En efecto, el testimonio auténtico no se deja reducir a “dar buen ejemplo”. Sino que resplandece, íntegramente, como método de conocimiento práctico de la realidad y de comunicación de la verdad. Este es un valor primario suyo respecto a cualquier otra forma de conocimiento y de comunicación: científica, filosófica, teológica, artística…

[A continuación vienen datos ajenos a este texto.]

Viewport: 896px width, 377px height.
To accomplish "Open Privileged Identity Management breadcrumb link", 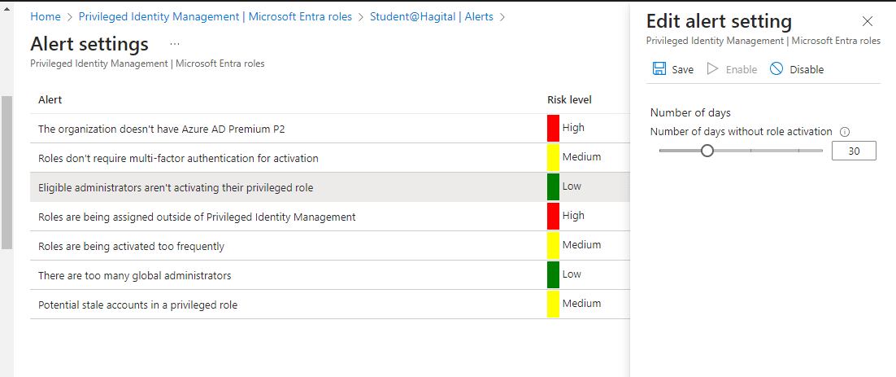I will coord(215,16).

Un ejemplo luminoso de este método nos lo ofrece precisamente el texto del testamento espiritual del padre Christian de Chergé, prior del monasterio trapense de Notre-Dame de l’Atlas en Thiberine, Argelia, escrito tres años antes de ser masacrado con sus monjes: «Desearía, llegado el momento, tener ese instante de lucidez que me permita pedir el perdón de Dios y el de mis hermanos los hombres, y perdonar, al mismo tiempo, de todo corazón, a quien me hubiera herido… En efecto, no veo cómo podría alegrarme que este pueblo al que yo amo sea acusado, sin distinción, de mi asesinato. Sería pagar muy caro lo que se llamará, quizás, la "gracia del martirio" debérsela a un argelino, quienquiera que sea, sobre todo si él dice actuar en fidelidad a lo que él cree ser el Islam (…) por fin será liberada mi más punzante curiosidad: podré, si Dios así lo quiere, hundir mi mirada en la del Padre para contemplar con Él a Sus hijos del Islam tal como Él los ve, enteramente iluminados por la gloria de Cristo, también ellos frutos de Su Pasión, inundados por el Don del Espíritu, cuyo gozo secreto será siempre el de establecer la comunión y restablecer la semejanza, jugando con las diferencias. Por esta vida perdida, totalmente mía y totalmente de ellos, doy gracias a Dios que parece haberla querido enteramente para este gozo, contra y a pesar de todo… Y a ti también, amigo del último instante, que no sabrás lo que estás haciendo, sí, también por ti quiero decir este gracias, y este a-Dios en cuyo rostro te contemplo. Y que nos sea concedido rencontrarnos como ladrones colmados de gozo en el paraíso, si así lo quiere Dios, Padre nuestro, Padre de los dos».
En esta página, que es una de las más bellas escritas en el siglo XX, se puede percibir plenamente que en el martirio cristiano encuentra su manifestación completa la narración que Dios hace de Sí mismo y la narración que nos permite a nosotros hacer de Él y en Su nombre.
El martirio, gracia que Dios concede a los inermes y que nadie puede pretender, es un gesto insuperable de unidad y de misericordia. Es la derrota de todo eclipse de Dios, su retorno en plenitud a través del ofrecimiento de la vida por parte de sus hijos. Una entrega de uno mismo que vence al mal, incluido el mal “injustificable”, porque reconstruye la unidad, también la unida con el asesino.
Al igual que Jesús toma sobre sí nuestro mal perdonándonos anticipadamente, así el mártir, como el padre Christian, abraza anticipadamente a su verdugo en nombre del don del amor del mismo Dios, que todos reconocen al menos como absoluto transcendente.
Sólo el testimonio digno de fe con-mueve la libertad del otro y le invita con fuerza a decidir. Como ha recordado eficazmente Benedicto XVI, se llega a ser testigos cuando «a través de nuestras acciones, palabras y modos de ser, Otro aparece y se comunica».
Los monjes de Tibherine nos despiertan y conmueven porque en su testimonio «Dios se expone, por así decir, al riesgo de la libertad del hombre».